◆ **EXERCISE DETAILS**: Can you put the records starting at the line that contains "Lees meer [Deze" and ending at the line that contains "[Het winkelwagenmenu in- en", both included, into a Markdown table with a Row column for the row number and a Line column for the line, leaving out any blank lines?

──────── DATA FOR THIS EXERCISE

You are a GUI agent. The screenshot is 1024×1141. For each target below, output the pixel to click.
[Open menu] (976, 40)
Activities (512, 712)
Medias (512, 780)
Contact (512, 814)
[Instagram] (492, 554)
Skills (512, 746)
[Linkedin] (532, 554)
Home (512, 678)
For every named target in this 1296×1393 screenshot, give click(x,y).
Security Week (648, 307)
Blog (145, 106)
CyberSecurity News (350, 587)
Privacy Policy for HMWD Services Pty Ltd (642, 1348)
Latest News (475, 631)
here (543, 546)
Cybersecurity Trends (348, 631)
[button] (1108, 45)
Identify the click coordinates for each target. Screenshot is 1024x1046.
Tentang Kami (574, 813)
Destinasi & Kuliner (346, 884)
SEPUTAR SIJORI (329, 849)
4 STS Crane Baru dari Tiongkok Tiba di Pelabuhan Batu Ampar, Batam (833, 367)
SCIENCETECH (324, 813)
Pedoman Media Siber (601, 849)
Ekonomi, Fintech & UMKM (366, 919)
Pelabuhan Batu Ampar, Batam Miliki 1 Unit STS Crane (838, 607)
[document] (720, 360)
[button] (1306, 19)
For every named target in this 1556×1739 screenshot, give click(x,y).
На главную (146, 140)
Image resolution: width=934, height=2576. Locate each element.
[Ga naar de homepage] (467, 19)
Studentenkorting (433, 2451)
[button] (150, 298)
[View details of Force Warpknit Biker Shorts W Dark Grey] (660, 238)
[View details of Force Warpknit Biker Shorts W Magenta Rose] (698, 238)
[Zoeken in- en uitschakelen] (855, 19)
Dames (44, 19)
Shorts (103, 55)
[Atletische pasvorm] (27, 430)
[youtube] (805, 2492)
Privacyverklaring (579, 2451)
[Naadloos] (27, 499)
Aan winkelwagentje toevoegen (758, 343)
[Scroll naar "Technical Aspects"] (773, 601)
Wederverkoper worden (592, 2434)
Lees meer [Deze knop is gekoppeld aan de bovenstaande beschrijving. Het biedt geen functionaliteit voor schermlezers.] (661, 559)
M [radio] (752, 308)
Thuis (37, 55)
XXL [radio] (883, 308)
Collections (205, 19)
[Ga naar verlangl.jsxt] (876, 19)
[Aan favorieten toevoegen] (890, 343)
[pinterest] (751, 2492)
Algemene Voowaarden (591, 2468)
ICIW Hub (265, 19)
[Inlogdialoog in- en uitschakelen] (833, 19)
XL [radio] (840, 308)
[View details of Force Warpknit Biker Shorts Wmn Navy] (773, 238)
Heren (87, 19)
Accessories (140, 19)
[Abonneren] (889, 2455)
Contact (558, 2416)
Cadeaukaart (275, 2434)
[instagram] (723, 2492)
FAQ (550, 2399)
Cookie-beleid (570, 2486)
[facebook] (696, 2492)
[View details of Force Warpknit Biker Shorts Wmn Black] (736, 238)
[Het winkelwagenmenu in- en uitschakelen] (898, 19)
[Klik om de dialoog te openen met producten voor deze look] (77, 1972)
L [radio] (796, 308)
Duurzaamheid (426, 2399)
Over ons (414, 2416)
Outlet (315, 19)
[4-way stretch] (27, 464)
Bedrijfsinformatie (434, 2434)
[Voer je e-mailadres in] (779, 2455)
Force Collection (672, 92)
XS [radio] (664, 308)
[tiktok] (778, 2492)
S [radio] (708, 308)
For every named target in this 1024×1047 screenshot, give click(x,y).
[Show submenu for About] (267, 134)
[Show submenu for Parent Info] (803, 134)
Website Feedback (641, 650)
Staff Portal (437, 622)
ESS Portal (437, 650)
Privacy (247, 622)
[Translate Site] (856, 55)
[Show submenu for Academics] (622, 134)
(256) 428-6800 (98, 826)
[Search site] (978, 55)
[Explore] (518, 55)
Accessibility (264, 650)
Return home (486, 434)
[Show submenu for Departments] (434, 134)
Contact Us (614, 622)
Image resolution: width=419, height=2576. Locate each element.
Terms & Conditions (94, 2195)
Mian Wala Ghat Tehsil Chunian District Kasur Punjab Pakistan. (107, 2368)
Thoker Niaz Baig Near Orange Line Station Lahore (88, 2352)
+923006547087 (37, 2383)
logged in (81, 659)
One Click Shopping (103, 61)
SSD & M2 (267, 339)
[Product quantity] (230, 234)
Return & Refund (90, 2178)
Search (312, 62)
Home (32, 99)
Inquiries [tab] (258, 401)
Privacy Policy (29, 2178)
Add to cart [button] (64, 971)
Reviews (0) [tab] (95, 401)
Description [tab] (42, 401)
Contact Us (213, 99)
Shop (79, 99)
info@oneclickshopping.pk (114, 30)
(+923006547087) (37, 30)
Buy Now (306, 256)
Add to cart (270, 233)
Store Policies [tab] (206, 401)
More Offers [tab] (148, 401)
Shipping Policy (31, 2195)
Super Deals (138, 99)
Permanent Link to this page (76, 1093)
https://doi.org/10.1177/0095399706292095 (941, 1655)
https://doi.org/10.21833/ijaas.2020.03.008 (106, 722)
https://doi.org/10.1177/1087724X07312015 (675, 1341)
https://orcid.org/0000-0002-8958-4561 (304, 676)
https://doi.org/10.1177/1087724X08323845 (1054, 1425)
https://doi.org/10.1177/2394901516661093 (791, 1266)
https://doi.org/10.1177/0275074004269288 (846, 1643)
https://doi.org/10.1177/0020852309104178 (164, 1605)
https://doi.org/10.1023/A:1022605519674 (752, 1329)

────────────────

◆ **REPLY**:
| Row | Line |
|---|---|
| 1 | Lees meer [Deze knop is gekoppeld aan de bovenstaande beschrijving. Het biedt geen functionaliteit voor schermlezers.] (661, 559) |
| 2 | M [radio] (752, 308) |
| 3 | Thuis (37, 55) |
| 4 | XXL [radio] (883, 308) |
| 5 | Collections (205, 19) |
| 6 | [Ga naar verlangl.jsxt] (876, 19) |
| 7 | [Aan favorieten toevoegen] (890, 343) |
| 8 | [pinterest] (751, 2492) |
| 9 | Algemene Voowaarden (591, 2468) |
| 10 | ICIW Hub (265, 19) |
| 11 | [Inlogdialoog in- en uitschakelen] (833, 19) |
| 12 | XL [radio] (840, 308) |
| 13 | [View details of Force Warpknit Biker Shorts Wmn Navy] (773, 238) |
| 14 | Heren (87, 19) |
| 15 | Accessories (140, 19) |
| 16 | [Abonneren] (889, 2455) |
| 17 | Contact (558, 2416) |
| 18 | Cadeaukaart (275, 2434) |
| 19 | [instagram] (723, 2492) |
| 20 | FAQ (550, 2399) |
| 21 | Cookie-beleid (570, 2486) |
| 22 | [facebook] (696, 2492) |
| 23 | [View details of Force Warpknit Biker Shorts Wmn Black] (736, 238) |
| 24 | [Het winkelwagenmenu in- en uitschakelen] (898, 19) |